● Records:
■ ■ ■ ■ ■ ■ ■
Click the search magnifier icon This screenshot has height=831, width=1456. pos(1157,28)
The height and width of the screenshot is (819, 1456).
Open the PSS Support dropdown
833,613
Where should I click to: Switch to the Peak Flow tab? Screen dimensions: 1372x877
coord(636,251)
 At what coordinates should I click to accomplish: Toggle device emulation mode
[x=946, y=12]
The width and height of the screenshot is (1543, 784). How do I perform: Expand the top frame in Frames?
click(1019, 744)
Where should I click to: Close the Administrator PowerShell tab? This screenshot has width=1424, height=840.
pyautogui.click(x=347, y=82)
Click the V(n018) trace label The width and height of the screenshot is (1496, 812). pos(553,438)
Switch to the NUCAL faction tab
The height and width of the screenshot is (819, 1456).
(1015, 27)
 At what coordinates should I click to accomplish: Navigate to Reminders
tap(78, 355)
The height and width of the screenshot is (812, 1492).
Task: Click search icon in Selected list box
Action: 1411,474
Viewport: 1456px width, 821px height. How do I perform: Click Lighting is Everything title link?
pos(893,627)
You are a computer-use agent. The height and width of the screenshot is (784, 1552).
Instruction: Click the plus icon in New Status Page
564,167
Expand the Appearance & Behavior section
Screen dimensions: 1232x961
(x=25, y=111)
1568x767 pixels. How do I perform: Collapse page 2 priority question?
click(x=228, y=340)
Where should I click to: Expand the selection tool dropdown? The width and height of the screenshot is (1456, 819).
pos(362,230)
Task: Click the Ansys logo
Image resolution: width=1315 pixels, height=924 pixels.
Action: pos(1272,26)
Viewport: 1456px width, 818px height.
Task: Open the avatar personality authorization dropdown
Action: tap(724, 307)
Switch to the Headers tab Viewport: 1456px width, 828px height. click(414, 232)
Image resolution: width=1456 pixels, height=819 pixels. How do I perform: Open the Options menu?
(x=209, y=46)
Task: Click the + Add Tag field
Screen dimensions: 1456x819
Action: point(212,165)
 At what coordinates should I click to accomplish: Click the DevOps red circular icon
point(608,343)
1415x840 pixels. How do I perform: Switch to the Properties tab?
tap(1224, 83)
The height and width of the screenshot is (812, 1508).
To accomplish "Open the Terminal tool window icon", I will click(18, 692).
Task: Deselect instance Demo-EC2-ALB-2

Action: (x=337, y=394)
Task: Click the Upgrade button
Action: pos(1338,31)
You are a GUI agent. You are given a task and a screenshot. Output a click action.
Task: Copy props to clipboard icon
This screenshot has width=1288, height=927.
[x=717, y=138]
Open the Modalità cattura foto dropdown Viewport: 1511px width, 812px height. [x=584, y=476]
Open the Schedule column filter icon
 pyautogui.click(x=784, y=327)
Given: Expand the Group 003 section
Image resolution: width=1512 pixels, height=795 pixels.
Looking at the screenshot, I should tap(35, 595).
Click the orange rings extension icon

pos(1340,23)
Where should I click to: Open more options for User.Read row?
■ ■ ■ ■ ■ ■ ■
● Work instructions:
Output the listing exactly.

● Answer to the problem:
Click the search magnifier icon This screenshot has height=831, width=1456. pos(1157,28)
The height and width of the screenshot is (819, 1456).
Open the PSS Support dropdown
833,613
Where should I click to: Switch to the Peak Flow tab? Screen dimensions: 1372x877
coord(636,251)
 At what coordinates should I click to accomplish: Toggle device emulation mode
[x=946, y=12]
The width and height of the screenshot is (1543, 784). How do I perform: Expand the top frame in Frames?
click(1019, 744)
Where should I click to: Close the Administrator PowerShell tab? This screenshot has width=1424, height=840.
pyautogui.click(x=347, y=82)
Click the V(n018) trace label The width and height of the screenshot is (1496, 812). pos(553,438)
Switch to the NUCAL faction tab
The height and width of the screenshot is (819, 1456).
(1015, 27)
 At what coordinates should I click to accomplish: Navigate to Reminders
tap(78, 355)
The height and width of the screenshot is (812, 1492).
Task: Click search icon in Selected list box
Action: 1411,474
Viewport: 1456px width, 821px height. How do I perform: Click Lighting is Everything title link?
pos(893,627)
You are a computer-use agent. The height and width of the screenshot is (784, 1552).
Instruction: Click the plus icon in New Status Page
564,167
Expand the Appearance & Behavior section
Screen dimensions: 1232x961
(x=25, y=111)
1568x767 pixels. How do I perform: Collapse page 2 priority question?
click(x=228, y=340)
Where should I click to: Expand the selection tool dropdown? The width and height of the screenshot is (1456, 819).
pos(362,230)
Task: Click the Ansys logo
Image resolution: width=1315 pixels, height=924 pixels.
Action: pos(1272,26)
Viewport: 1456px width, 818px height.
Task: Open the avatar personality authorization dropdown
Action: tap(724, 307)
Switch to the Headers tab Viewport: 1456px width, 828px height. click(414, 232)
Image resolution: width=1456 pixels, height=819 pixels. How do I perform: Open the Options menu?
(x=209, y=46)
Task: Click the + Add Tag field
Screen dimensions: 1456x819
Action: point(212,165)
 At what coordinates should I click to accomplish: Click the DevOps red circular icon
point(608,343)
1415x840 pixels. How do I perform: Switch to the Properties tab?
tap(1224, 83)
The height and width of the screenshot is (812, 1508).
To accomplish "Open the Terminal tool window icon", I will click(18, 692).
Task: Deselect instance Demo-EC2-ALB-2

Action: (x=337, y=394)
Task: Click the Upgrade button
Action: pos(1338,31)
You are a GUI agent. You are given a task and a screenshot. Output a click action.
Task: Copy props to clipboard icon
This screenshot has width=1288, height=927.
[x=717, y=138]
Open the Modalità cattura foto dropdown Viewport: 1511px width, 812px height. [x=584, y=476]
Open the Schedule column filter icon
 pyautogui.click(x=784, y=327)
Given: Expand the Group 003 section
Image resolution: width=1512 pixels, height=795 pixels.
Looking at the screenshot, I should tap(35, 595).
Click the orange rings extension icon

pos(1340,23)
Where should I click to: Open more options for User.Read row?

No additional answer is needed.